C’est peu d’avoir résolu toutes les objections particulieres, & de n’en avoir laissé aucune que l’on puisse raisonnablement former contre l’impôt territorial ; il reste une tâche plus difficile à remplir, c’est de montrer que l’assiete de cet impôt n’est pas impraticable, comme on l’a pensé jusqu’à présent, & de donner les moyens d’y parvenir.

Je n’ignore ni l’étendue ni les difficultés des opérations qu’exige un pareil établissement ; il faut connoître tous les biens de l’état, leur quantité exacte & leur valeur réelle. Comment acquérir ces connoissances ?

On a entrepris des cadastres ; le peu qu’on en a fait a coûté des sommes immenses, & ils sont défectueux. On demande le dénombrement des biens, on croit que les officiers municipaux sont en état de le donner pour chacune de leurs communautés, ils en sont incapables. Fera-t-on arpenter un royaume entier ? le tems & la dépense seront infinis, encore n’aura t-on que les quantités, & quand on les supposeroit certaines, on n’auroit rien : la mesure ne donne pas la valeur ; & cette valeur comment la déterminer ?

J’ai vû des gens trancher ces difficultés, dont ils ne trouvoient aucun moyen de se tirer, & proposer, sans entrer dans tous ces détails, de répartir la somme de tous les impôts sur toutes les provinces, suivant leur nombre, sans égard à leur étendue ni à la valeur des fonds qui les composent ; ils prétendoient que la proportion se rétabliroit dans une succession de tems par les augmentations & les diminutions qui en résulteroient dans le prix des biens. Ceux d’une province qui seroient surchargés, devant se vendre beaucoup moins & réciproquement ; ensorte qu’après une révolution entiere dans toutes les propriétés, le niveau se trouveroit restitué. Perlonne ne seroit plus ni trop, ni trop peu négligé, chacun ayant acquis en raison de l’impôt.

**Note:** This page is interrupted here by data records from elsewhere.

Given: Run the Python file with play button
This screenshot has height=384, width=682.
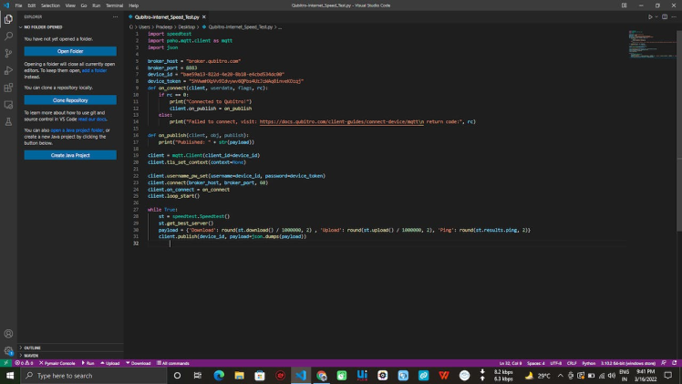Looking at the screenshot, I should pos(651,16).
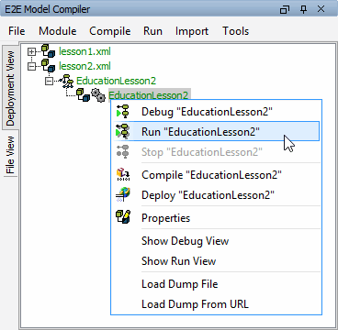Collapse the lesson2.xml tree node
338x330 pixels.
pyautogui.click(x=31, y=66)
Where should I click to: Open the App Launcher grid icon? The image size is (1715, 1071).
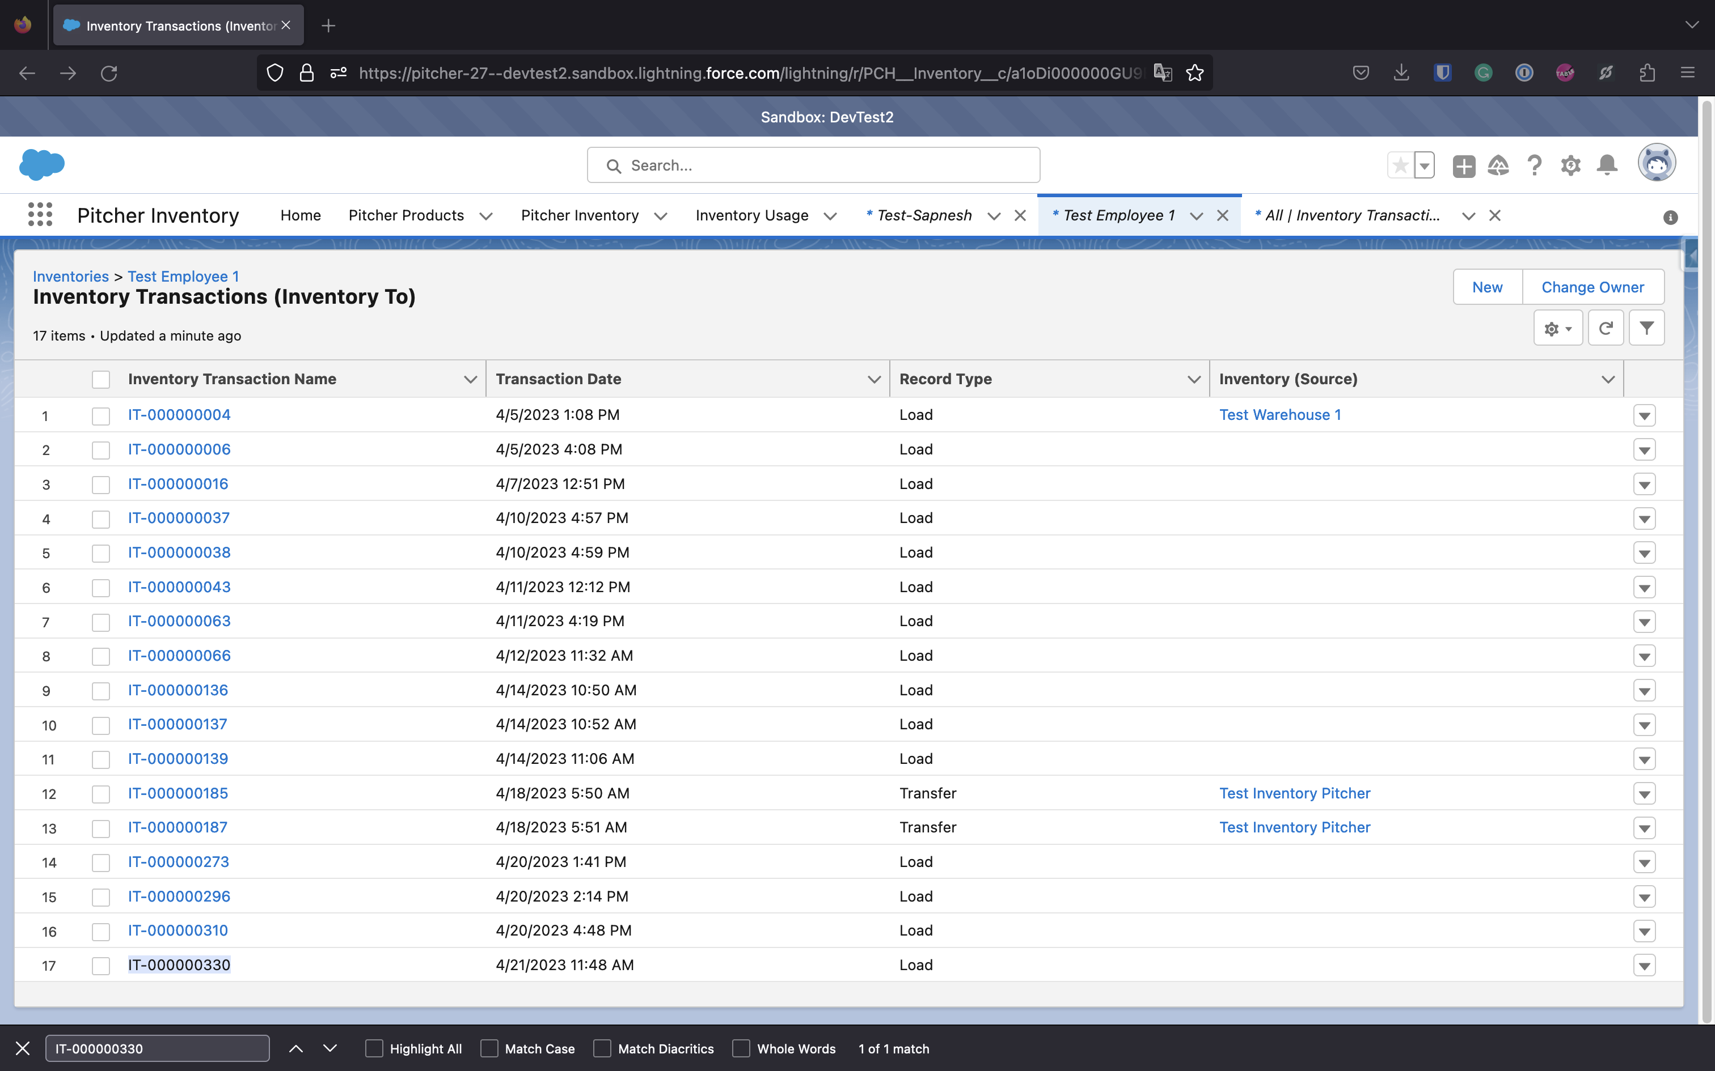pos(40,215)
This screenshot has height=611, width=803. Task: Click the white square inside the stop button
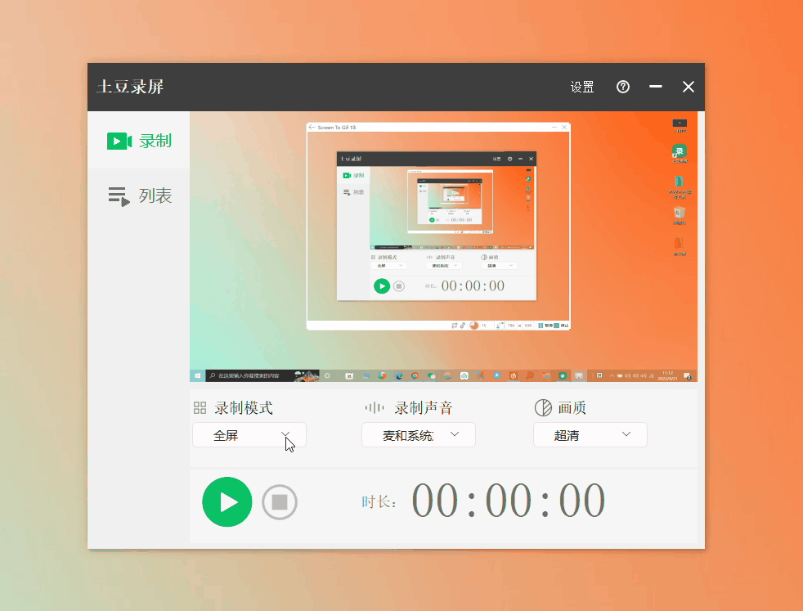tap(279, 502)
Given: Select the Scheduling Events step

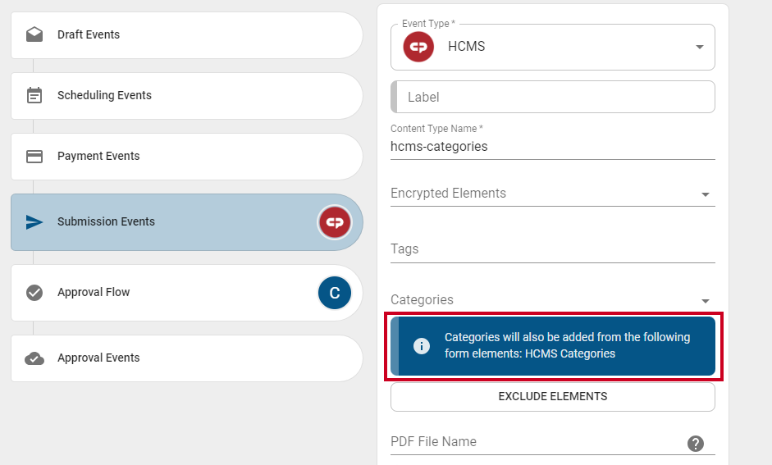Looking at the screenshot, I should click(186, 95).
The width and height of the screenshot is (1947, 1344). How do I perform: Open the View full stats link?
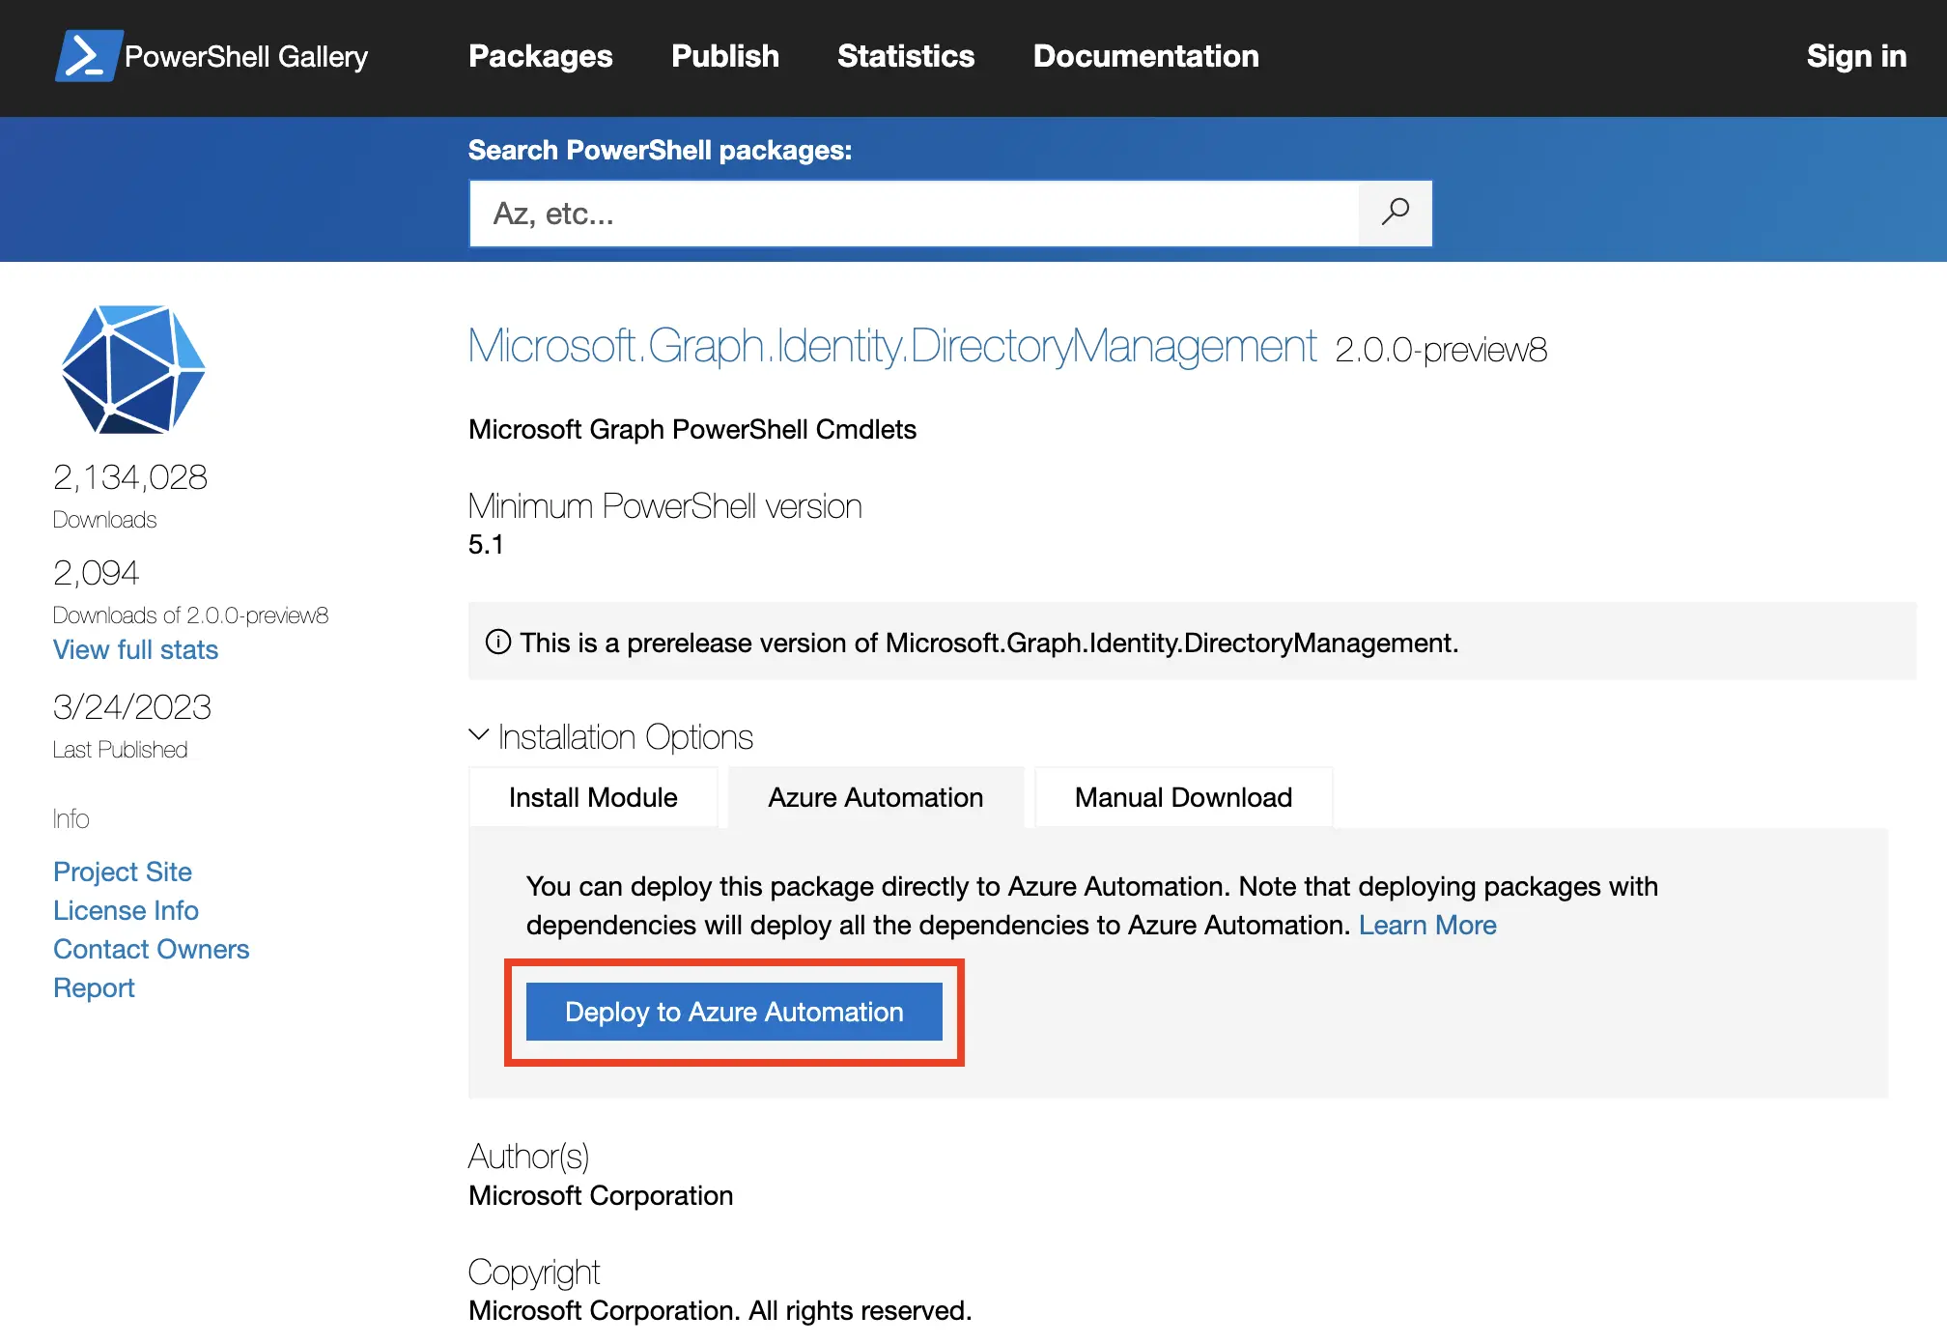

Il y a là une foule d’injustices cruelles, qui quoiqu’elles dussent être instantanées, suffiroient pour rejetter ce moyen, quelque bien qu’il en dût résulter d’ailleurs. En attendant cette révolution, les familles & des générations entieres d’une infinité de provinces seroient ruinées sans ressources, la surcharge devant tomber principalement sur celles qui possedent les biens d’une moindre valeur. Je ne saurois supporter l’idée de tant de victimes immolées à un avantage fort éloigné & plus qu’incertain, car qui est-ce qui acheteroit de mauvais fonds accablés d’impôts ? Et qui en vendroit beaucoup de bons qui en supporteroient peu ?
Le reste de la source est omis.